HARARE – The Zimbabwe Revenue Authority (ZIMRA) is now responsible for deducting payments for fees and commissions at the point of receipts of mineral exports proceeds assuming the role previously held by the Minerals Marketing Corporation of Zimbabwe (MMCZ), says the Reserve Bank of Zimbabwe (RBZ) in a statement late last night.
This comes after the apex bank received numerous requests from mining exporters on the need to continuously improve the ease of doing business arising from complications around payment of fees and commissions to the MMCZ.
“To make payment of statutory deductions easy for exporters of minerals, with immediate effect, all commissions and royalties that are due and deductible at the point of receipt of export proceeds will no longer be deducted by MMCZ. All applicable taxes shall now be paid to the ZIMRA in the normal manner,” said RBZ Governor John Mangudya.
“The above measures mean that exporters of minerals can export their minerals and receive their export proceeds from their customers without any deductions by MMCZ.”

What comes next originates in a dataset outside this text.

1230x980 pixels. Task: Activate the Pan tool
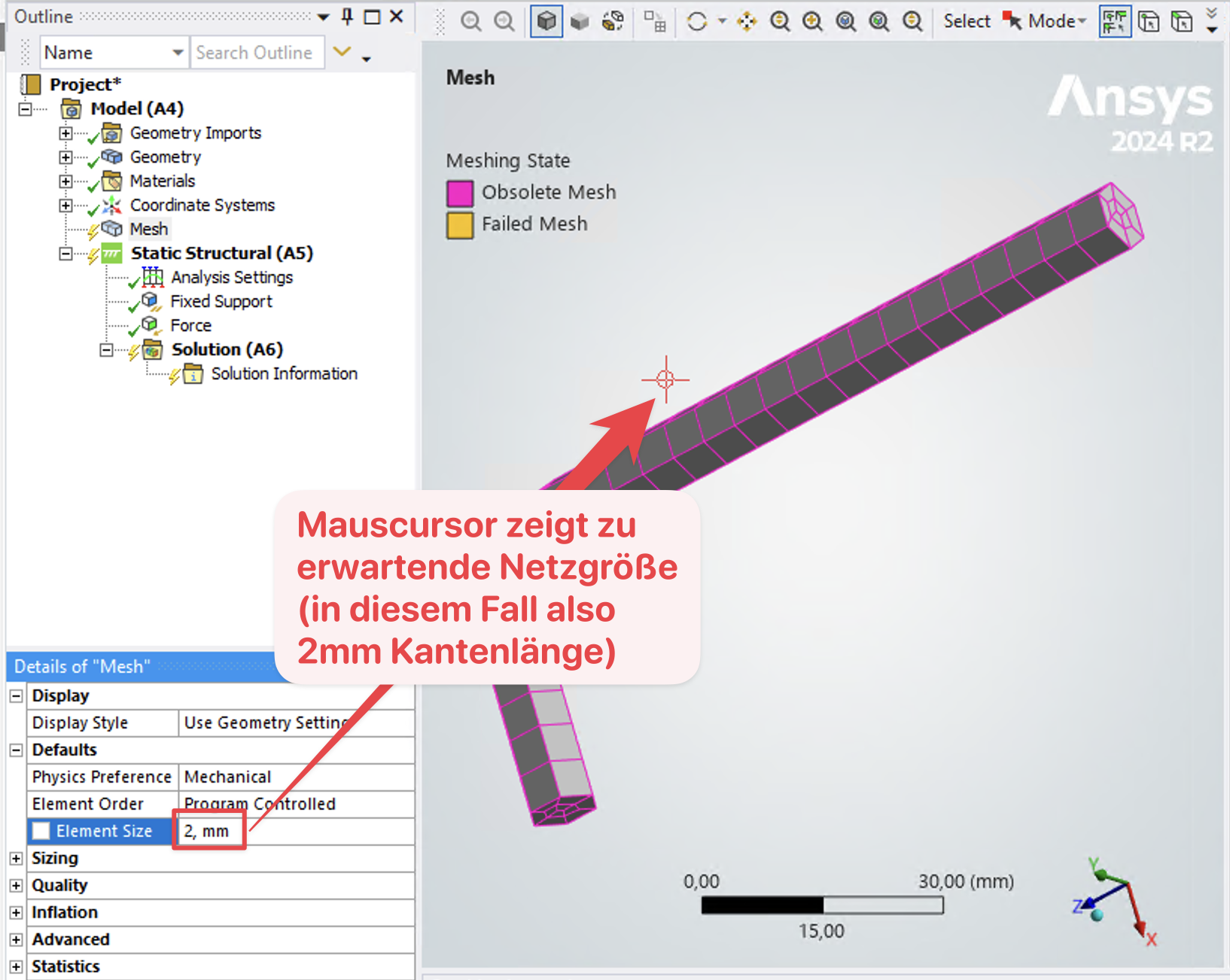click(x=747, y=21)
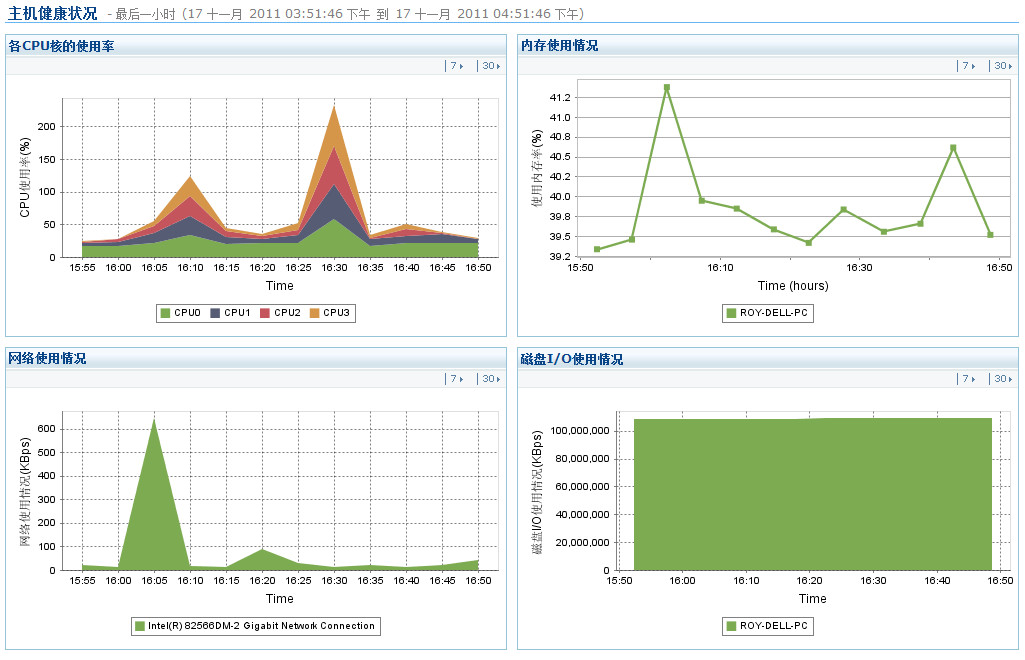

He added that the current 60% retention threshold on all export proceeds remains applicable.
The country has set an ambitious target of attaining US$12 billion by 2023 in potential revenue from the mining industry. According to the 2021 Budget Strategy Paper, mining will be the leading sector in sustaining high and shared growth during the 2021 fiscal year.
Experts say the competitiveness of doing business for the mining sector has been negatively affected by the high cost of doing business in the southern African nation coupled by high cost drivers, poor infrastructure, unrealistic foreign currency controls accelerated by forex receipts retention, high tax burdens and policy flip flops.